§ **What to produce**: Rewrite the listing below, replacing "Screen dimensions" with "Screen size" everywhere and leaving everything else unchanged.

§ **Records to process**:
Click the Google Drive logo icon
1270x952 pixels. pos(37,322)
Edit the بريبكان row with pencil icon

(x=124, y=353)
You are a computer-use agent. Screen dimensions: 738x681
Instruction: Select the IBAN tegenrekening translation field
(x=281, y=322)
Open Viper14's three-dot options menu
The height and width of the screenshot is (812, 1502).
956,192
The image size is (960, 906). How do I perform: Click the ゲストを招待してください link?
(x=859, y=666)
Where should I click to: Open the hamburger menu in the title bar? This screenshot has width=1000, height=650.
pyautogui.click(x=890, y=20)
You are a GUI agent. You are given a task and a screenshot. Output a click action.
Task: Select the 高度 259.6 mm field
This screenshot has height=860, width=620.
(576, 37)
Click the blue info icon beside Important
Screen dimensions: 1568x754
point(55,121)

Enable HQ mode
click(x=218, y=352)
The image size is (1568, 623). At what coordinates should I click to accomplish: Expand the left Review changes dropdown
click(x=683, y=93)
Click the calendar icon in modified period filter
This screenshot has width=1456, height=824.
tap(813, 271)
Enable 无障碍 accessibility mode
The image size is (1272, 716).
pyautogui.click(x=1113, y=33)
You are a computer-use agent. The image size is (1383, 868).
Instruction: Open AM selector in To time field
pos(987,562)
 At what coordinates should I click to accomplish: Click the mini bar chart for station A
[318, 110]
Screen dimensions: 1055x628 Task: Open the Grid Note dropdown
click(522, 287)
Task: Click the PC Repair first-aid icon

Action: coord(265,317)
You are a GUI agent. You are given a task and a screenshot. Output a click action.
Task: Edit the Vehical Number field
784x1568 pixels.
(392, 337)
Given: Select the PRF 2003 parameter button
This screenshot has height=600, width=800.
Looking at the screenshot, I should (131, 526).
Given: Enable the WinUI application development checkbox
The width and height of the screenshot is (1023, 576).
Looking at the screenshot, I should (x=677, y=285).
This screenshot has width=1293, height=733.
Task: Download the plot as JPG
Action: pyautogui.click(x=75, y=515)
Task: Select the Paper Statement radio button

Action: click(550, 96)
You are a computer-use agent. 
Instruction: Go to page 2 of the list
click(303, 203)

§ **The answer**:
Click the Google Drive logo icon
1270x952 pixels. pos(37,322)
Edit the بريبكان row with pencil icon

(x=124, y=353)
You are a computer-use agent. Screen size: 738x681
Instruction: Select the IBAN tegenrekening translation field
(x=281, y=322)
Open Viper14's three-dot options menu
The height and width of the screenshot is (812, 1502).
956,192
The image size is (960, 906). How do I perform: Click the ゲストを招待してください link?
(x=859, y=666)
Where should I click to: Open the hamburger menu in the title bar? This screenshot has width=1000, height=650.
pyautogui.click(x=890, y=20)
You are a GUI agent. You are given a task and a screenshot. Output a click action.
Task: Select the 高度 259.6 mm field
This screenshot has height=860, width=620.
(576, 37)
Click the blue info icon beside Important
Screen size: 1568x754
point(55,121)

Enable HQ mode
click(x=218, y=352)
The image size is (1568, 623). At what coordinates should I click to accomplish: Expand the left Review changes dropdown
click(x=683, y=93)
Click the calendar icon in modified period filter
This screenshot has width=1456, height=824.
tap(813, 271)
Enable 无障碍 accessibility mode
The image size is (1272, 716).
pyautogui.click(x=1113, y=33)
You are a computer-use agent. The image size is (1383, 868).
Instruction: Open AM selector in To time field
pos(987,562)
 At what coordinates should I click to accomplish: Click the mini bar chart for station A
[318, 110]
Screen size: 1055x628 Task: Open the Grid Note dropdown
click(522, 287)
Task: Click the PC Repair first-aid icon

Action: coord(265,317)
You are a GUI agent. You are given a task and a screenshot. Output a click action.
Task: Edit the Vehical Number field
784x1568 pixels.
(392, 337)
Given: Select the PRF 2003 parameter button
This screenshot has height=600, width=800.
Looking at the screenshot, I should (131, 526).
Given: Enable the WinUI application development checkbox
The width and height of the screenshot is (1023, 576).
Looking at the screenshot, I should (x=677, y=285).
This screenshot has width=1293, height=733.
Task: Download the plot as JPG
Action: pyautogui.click(x=75, y=515)
Task: Select the Paper Statement radio button

Action: click(550, 96)
You are a computer-use agent. 
Instruction: Go to page 2 of the list
click(303, 203)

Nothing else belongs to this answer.